Gradients and training

PennyLane offers seamless integration between classical and quantum computations. Code up quantum circuits in PennyLane, compute gradients of quantum circuits, and connect them easily to the top scientific computing and machine learning libraries.

Gradients

When creating a QNode, you can specify the differentiation method that PennyLane should use whenever the gradient of that QNode is requested.

@qml.qnode(dev, diff_method="parameter-shift")
def circuit(x):
    qml.RX(x, wires=0)
    return qml.probs(wires=0)

PennyLane currently provides the following differentiation methods for QNodes:

Simulation-based differentiation

The following methods use reverse accumulation to compute gradients; a well-known example of this approach is backpropagation. These methods are not hardware compatible; they are only supported on statevector simulator devices such as default.qubit.

However, for rapid prototyping on simulators, these methods typically out-perform forward-mode accumulators such as the parameter-shift rule and finite-differences. For more details, see the quantum backpropagation demonstration.

  • "backprop": Use standard backpropagation.

    This differentiation method is only allowed on simulator devices that are classically end-to-end differentiable, for example default.qubit. This method does not work on devices that estimate measurement statistics using a finite number of shots; please use the parameter-shift rule instead.

  • "adjoint": Use a form of backpropagation that takes advantage of the unitary or reversible nature of quantum computation.

    The adjoint method reverses through the circuit after a forward pass by iteratively applying the inverse (adjoint) gate. This method is similar to "backprop", but has significantly lower memory usage and a similar runtime.

  • "reversible": Use a form of backpropagation that takes advantage of the unitary or reversible nature of quantum computation.

    This method is similar to the adjoint method, but has a slightly larger time overhead and a similar memory overhead. Compared to the parameter-shift rule, the reversible method can be faster or slower, depending on the density and location of parametrized gates in a circuit.

Hardware-compatible differentiation

The following methods support both quantum hardware and simulators, and are examples of forward accumulation. However, when using a simulator, you may notice that the time required to compute the gradients scales quadratically with the number of trainable circuit parameters.

  • "parameter-shift": Use the analytic parameter-shift rule for all supported quantum operation arguments, with finite-difference as a fallback.

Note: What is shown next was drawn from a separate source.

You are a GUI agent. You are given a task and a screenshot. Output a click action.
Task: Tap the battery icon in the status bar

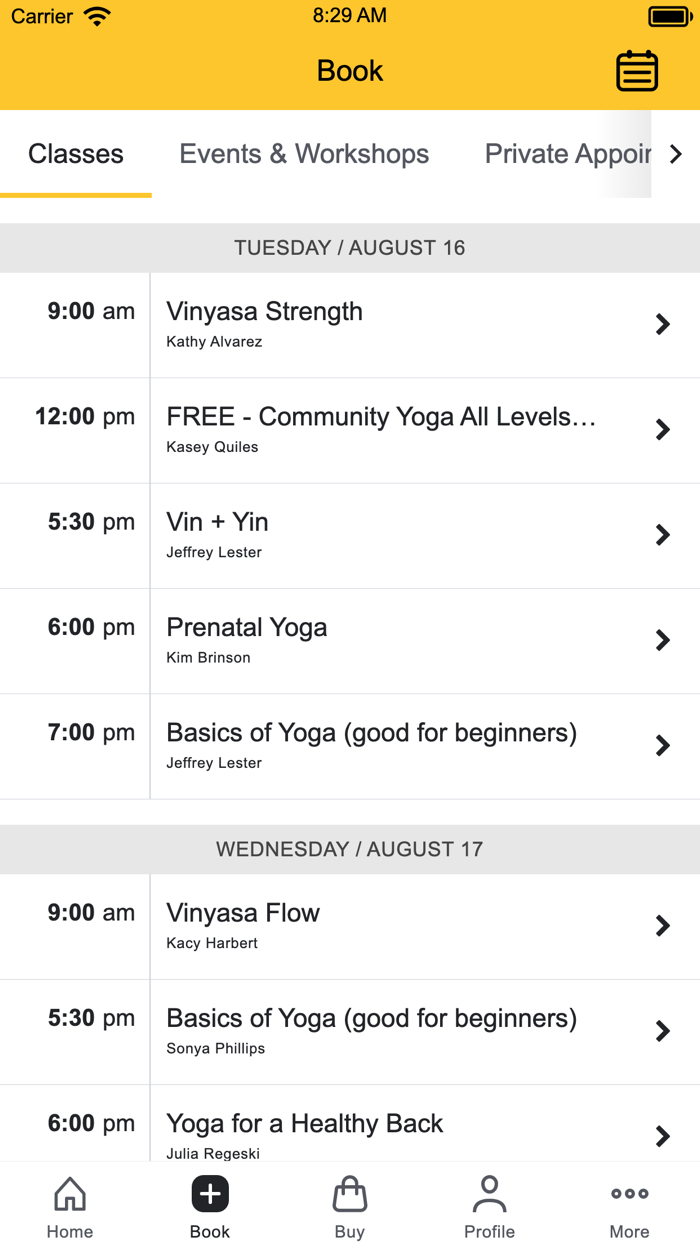tap(669, 15)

  • "finite-diff": Use numerical finite-differences for all quantum operation arguments.

Device gradients

  • "device": Queries the device directly for the gradient. Only allowed on devices that provide their own gradient computation.

Note

If not specified, the default differentiation method is diff_method="best". PennyLane will attempt to determine the best differentiation method given the device and interface. Typically, PennyLane will prioritize device-provided gradients, backpropagation, parameter-shift rule, and finally finite-differences, in that order.

Training and interfaces

The bridge between the quantum and classical worlds is provided in PennyLane via interfaces. Currently, there are four built-in interfaces: NumPy, PyTorch, JAX, and TensorFlow. These interfaces make each of these libraries quantum-aware, allowing quantum circuits to be treated just like any other operation.

In PennyLane, an interface is declared when creating a QNode, e.g.,

@qml.qnode(dev, interface="tf")
def my_quantum_circuit(...):
    ...

Note

If no interface is specified, PennyLane will default to the NumPy interface (powered by the autograd library).

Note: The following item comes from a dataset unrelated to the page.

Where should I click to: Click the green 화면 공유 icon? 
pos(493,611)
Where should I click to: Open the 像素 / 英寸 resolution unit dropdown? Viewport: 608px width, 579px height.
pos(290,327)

This will allow native numerical objects of the specified library (NumPy arrays, Torch Tensors, or TensorFlow Tensors) to be passed as parameters to the quantum circuit. It also makes the gradients of the quantum circuit accessible to the classical library, enabling the optimization of arbitrary hybrid circuits.

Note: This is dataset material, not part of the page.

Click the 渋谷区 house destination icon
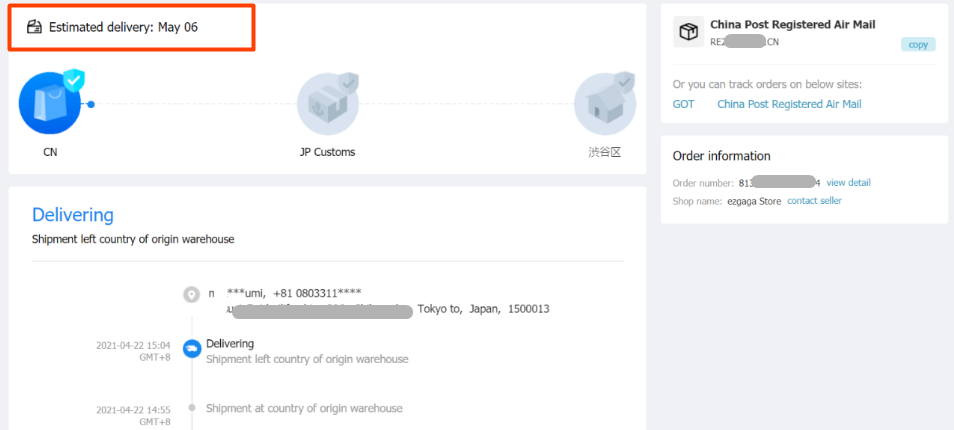 pos(604,104)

See the links below for walkthroughs of each specific interface:

In addition to the core interfaces discussed above, PennyLane also provides higher-level classes for converting QNodes into both Keras and torch.nn layers:

pennylane.qnn.KerasLayer(qnode, …)

Converts a QNode() to a Keras Layer.

pennylane.qnn.TorchLayer(qnode, …)

Converts a QNode() to a Torch layer.

Note

QNodes with an interface will always incur a small overhead on evaluation. If you do not need to compute quantum gradients of a QNode, specifying interface=None will remove this overhead and result in a slightly faster evaluation. However, gradients will no longer be available.